The 4 quantity set LNCS 9947, LNCS 9948, LNCS 9949, and LNCS 9950 constitutes the court cases of the twenty third foreign convention on Neural details Processing, ICONIP 2016, held in Kyoto, Japan, in October 2016. The 296 complete papers offered have been conscientiously reviewed and chosen from 431 submissions. The four volumes are equipped in topical sections on deep and reinforcement studying; immense facts research; neural information research; robotics and keep an eye on; bio-inspired/energy effective info processing; entire mind structure; neurodynamics; bioinformatics; biomedical engineering; information mining and cybersecurity workshop; desktop studying; neuromorphic undefined; sensory notion; trend popularity; social networks; brain-machine interface; desktop imaginative and prescient; time sequence research; data-driven procedure for extracting latent gains; topological and graph dependent clustering equipment; computational intelligence; info mining; deep neural networks; computational and cognitive neurosciences; idea and algorithms.

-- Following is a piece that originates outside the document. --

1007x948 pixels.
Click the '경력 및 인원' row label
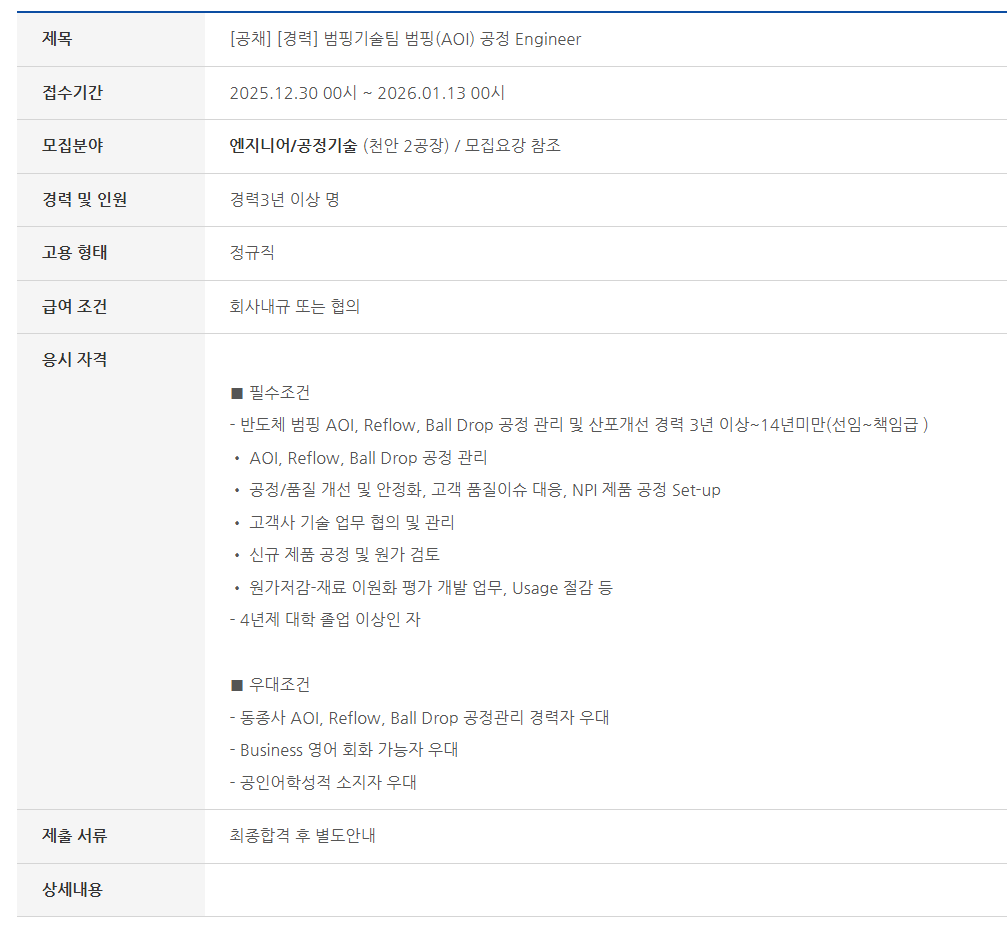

Namely, the hidden layers are commonly used by both actor and critic. In the learning of the critic, Temporal Difference (TD) error rˆt is used rˆt = rt + γP (st ) − P (st−1 ) (1) where rt is a reward, γ is a discount factor, st is a state vector, and P (st ) denotes a state value. The state value at t − 1, P (st−1 ) is trained by P T (st−1 ) = P (st−1 ) + rˆt = rt + γP (st ) (2) where P T (st−1 ) denotes the training signal for the state value. On the other hand, the actor output vector a(st−1 ) is trained by aT (st−1 ) = a(st−1 ) + rˆt rndt−1 (3) 34 K.

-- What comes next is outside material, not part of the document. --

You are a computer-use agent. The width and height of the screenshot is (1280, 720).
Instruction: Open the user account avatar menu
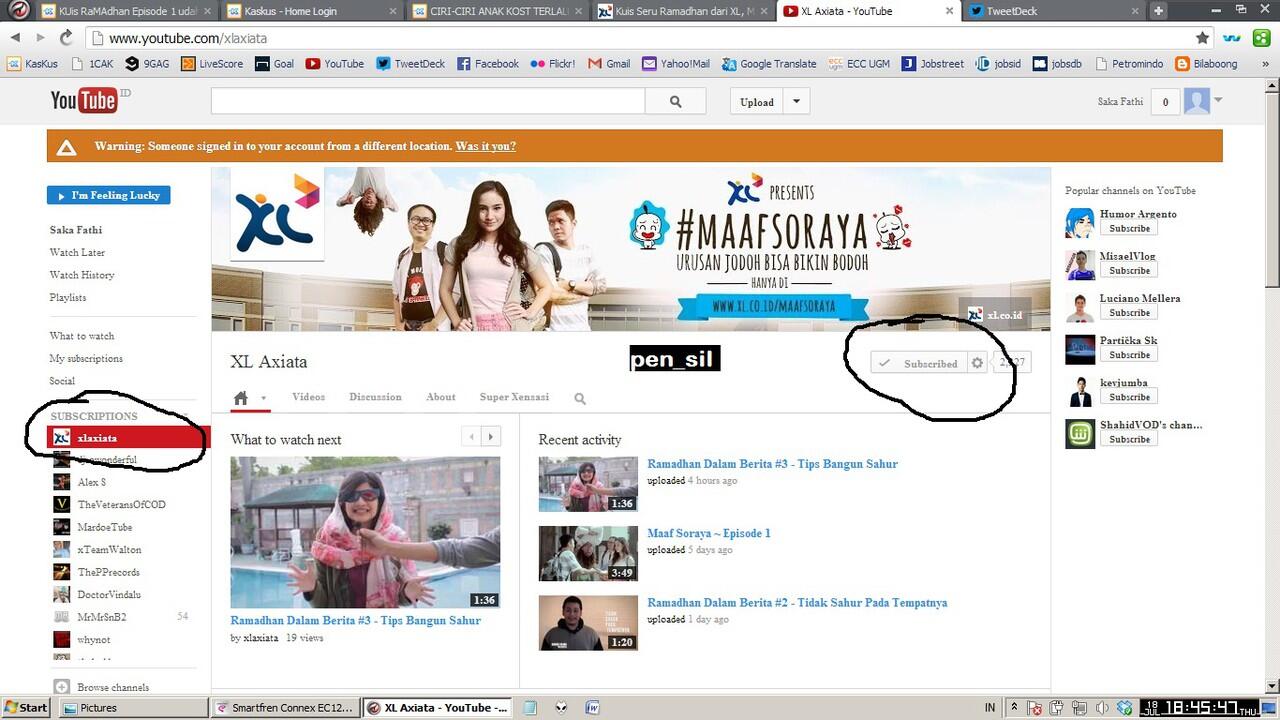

567–572 (2015) 10. : Mastering the game of go with deep neural networks and tree search. Nature 529(7587), 484–489 (2016) 11. : Density Ratio Estimation in Machine Learning. Cambridge University Press, Cambridge (2012) 12. : On scalability, generalization, and hybridization of coevolutionary learning: a case study for Othello. IEEE Trans. Comput. Intell. AI Games 5(3), 214–226 (2013) 13. : Efficient computation of optimal actions. PNAS 106(28), 11478– 11483 (2009) 14. : Inverse reinforcement learning using dynamic policy programming.

IJCV, 1–42, April 2015 13. : Deep fisher networks for large-scale image classification. , Weinberger, K. ) NIPS 2013, pp. 163–171 (2013) 14. : Two-stream convolutional networks for action recognition in videos. , Weinberger, K. ) NIPS 2014, pp. 568–576 (2014) 15. : Very deep convolutional networks for largescaleimage recognition. In: ICLR 2015 (2015) 16. : Deepface: closing the gap to humanlevel performance in face verification. In: IEEE CVPR 2014, pp. 1701–1708 (2014) 17. : Action recognition with improved trajectories.